Transcribe the passage from the article on large-scale real-time JSON applications, starting with "The number of" and going on through "massive data sets.".

▶ **TEXT EXTRACT**:
^^^^^^^^

Neel Phadnis for Aerospike

Posted on Sep 13, 2022 • Originally published at developer.aerospike.com

Building Large-Scale Real-Time JSON Applications

#aerospike #json #document #realtime

Source: Photo by Wilhelm Gunkel on Unsplash

“Real-time describes various operations or processes that respond to inputs reliably within a specified time interval (Wikipedia).”

Real-time data must be processed soon after it is generated otherwise its value is diminished, and real-time applications must respond within a tight timeframe otherwise the user experience and business results are impaired. It is critical for real-time applications to have reliably fast access to all data, real-time or otherwise.

The number of real-time interactions between people and devices continues to grow. Leveraging real-time data is still a competitive edge in some areas but its use is expected in others. Up-to-the-moment relevant information is expected to be applied in delivering the best possible customer experience or business decisions.

Much of the data today is generated, transferred, stored, and consumed in the JSON format, including real-time data such as feeds from IOT sensors and social networks, and prior data such as user profiles and product catalogs. Therefore, JSON data is ubiquitous and growing in use. The best possible real-time decisions, increasingly based on AI/ML algorithms, will be arrived at using continually updated massive data sets.

Overview

This article discusses the database perspective on building large-scale real-time JSON applications and touches upon the following key topics:

What to look for in a real-time data platform
How to organize JSON documents for speed at scale
The core JSON functionality required for ease of development

Database for Large-Scale JSON Applications

The key requirements in a database to build such applications are described below, along with how the Aerospike Database delivers them.

^^^^^^^^

▶ **EXCERPTED DATA**:
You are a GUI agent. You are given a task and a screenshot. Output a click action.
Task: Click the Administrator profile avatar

^^^^^^^^

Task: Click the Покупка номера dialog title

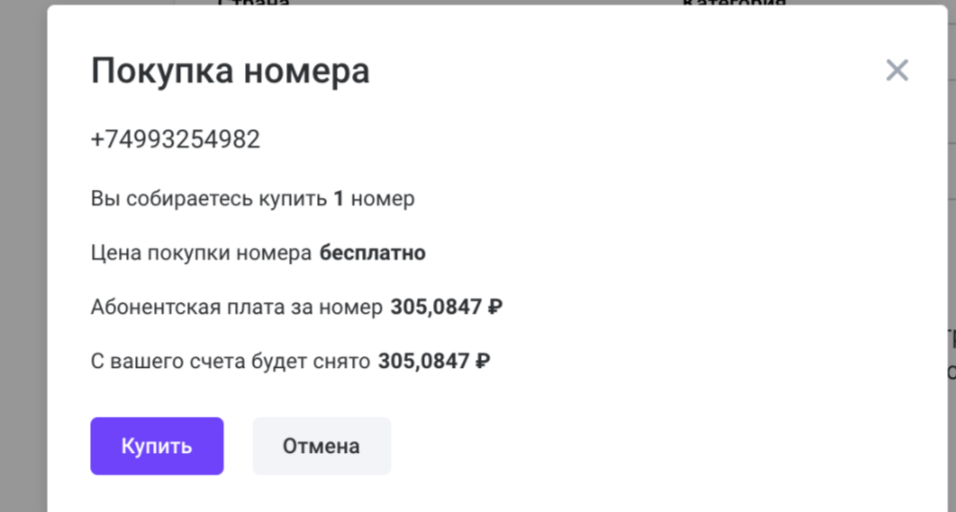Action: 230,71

^^^^^^^^

▶ **WORKED ANSWER**:
The number of real-time interactions between people and devices continues to grow. Leveraging real-time data is still a competitive edge in some areas but its use is expected in others. Up-to-the-moment relevant information is expected to be applied in delivering the best possible customer experience or business decisions.

Much of the data today is generated, transferred, stored, and consumed in the JSON format, including real-time data such as feeds from IOT sensors and social networks, and prior data such as user profiles and product catalogs. Therefore, JSON data is ubiquitous and growing in use. The best possible real-time decisions, increasingly based on AI/ML algorithms, will be arrived at using continually updated massive data sets.